_Task prompt_
The answer should be every line below, retyped exactly.

_Available data_
• • • • •
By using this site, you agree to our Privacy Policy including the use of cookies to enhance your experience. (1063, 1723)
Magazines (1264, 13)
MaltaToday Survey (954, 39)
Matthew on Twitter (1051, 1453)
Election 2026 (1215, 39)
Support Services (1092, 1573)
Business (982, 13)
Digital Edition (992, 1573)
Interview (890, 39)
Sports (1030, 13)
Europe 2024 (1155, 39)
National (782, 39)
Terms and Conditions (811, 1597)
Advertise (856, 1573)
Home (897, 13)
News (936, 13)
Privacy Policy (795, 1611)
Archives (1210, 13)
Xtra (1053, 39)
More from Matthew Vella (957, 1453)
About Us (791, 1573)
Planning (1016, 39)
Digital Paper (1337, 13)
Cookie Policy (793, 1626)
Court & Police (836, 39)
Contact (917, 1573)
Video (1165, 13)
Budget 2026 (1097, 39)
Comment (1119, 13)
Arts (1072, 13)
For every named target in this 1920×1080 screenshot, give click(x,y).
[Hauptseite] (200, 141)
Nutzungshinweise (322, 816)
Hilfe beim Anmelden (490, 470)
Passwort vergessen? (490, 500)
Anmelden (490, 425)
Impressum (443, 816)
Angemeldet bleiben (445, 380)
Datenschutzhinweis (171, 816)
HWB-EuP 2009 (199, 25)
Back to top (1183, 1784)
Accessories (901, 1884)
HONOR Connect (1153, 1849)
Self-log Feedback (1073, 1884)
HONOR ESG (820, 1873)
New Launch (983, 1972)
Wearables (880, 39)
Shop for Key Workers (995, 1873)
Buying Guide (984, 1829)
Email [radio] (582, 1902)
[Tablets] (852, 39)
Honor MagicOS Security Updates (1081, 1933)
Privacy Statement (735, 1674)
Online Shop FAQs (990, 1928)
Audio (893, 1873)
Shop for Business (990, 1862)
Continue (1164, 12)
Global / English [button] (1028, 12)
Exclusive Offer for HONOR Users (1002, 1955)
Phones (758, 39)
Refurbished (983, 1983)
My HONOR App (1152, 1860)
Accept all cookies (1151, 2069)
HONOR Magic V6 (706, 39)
• • • • •
_Task output_
By using this site, you agree to our Privacy Policy including the use of cookies to enhance your experience. (1063, 1723)
Magazines (1264, 13)
MaltaToday Survey (954, 39)
Matthew on Twitter (1051, 1453)
Election 2026 (1215, 39)
Support Services (1092, 1573)
Business (982, 13)
Digital Edition (992, 1573)
Interview (890, 39)
Sports (1030, 13)
Europe 2024 (1155, 39)
National (782, 39)
Terms and Conditions (811, 1597)
Advertise (856, 1573)
Home (897, 13)
News (936, 13)
Privacy Policy (795, 1611)
Archives (1210, 13)
Xtra (1053, 39)
More from Matthew Vella (957, 1453)
About Us (791, 1573)
Planning (1016, 39)
Digital Paper (1337, 13)
Cookie Policy (793, 1626)
Court & Police (836, 39)
Contact (917, 1573)
Video (1165, 13)
Budget 2026 (1097, 39)
Comment (1119, 13)
Arts (1072, 13)
For every named target in this 1920×1080 screenshot, give click(x,y).
[Hauptseite] (200, 141)
Nutzungshinweise (322, 816)
Hilfe beim Anmelden (490, 470)
Passwort vergessen? (490, 500)
Anmelden (490, 425)
Impressum (443, 816)
Angemeldet bleiben (445, 380)
Datenschutzhinweis (171, 816)
HWB-EuP 2009 (199, 25)
Back to top (1183, 1784)
Accessories (901, 1884)
HONOR Connect (1153, 1849)
Self-log Feedback (1073, 1884)
HONOR ESG (820, 1873)
New Launch (983, 1972)
Wearables (880, 39)
Shop for Key Workers (995, 1873)
Buying Guide (984, 1829)
Email [radio] (582, 1902)
[Tablets] (852, 39)
Honor MagicOS Security Updates (1081, 1933)
Privacy Statement (735, 1674)
Online Shop FAQs (990, 1928)
Audio (893, 1873)
Shop for Business (990, 1862)
Continue (1164, 12)
Global / English [button] (1028, 12)
Exclusive Offer for HONOR Users (1002, 1955)
Phones (758, 39)
Refurbished (983, 1983)
My HONOR App (1152, 1860)
Accept all cookies (1151, 2069)
HONOR Magic V6 (706, 39)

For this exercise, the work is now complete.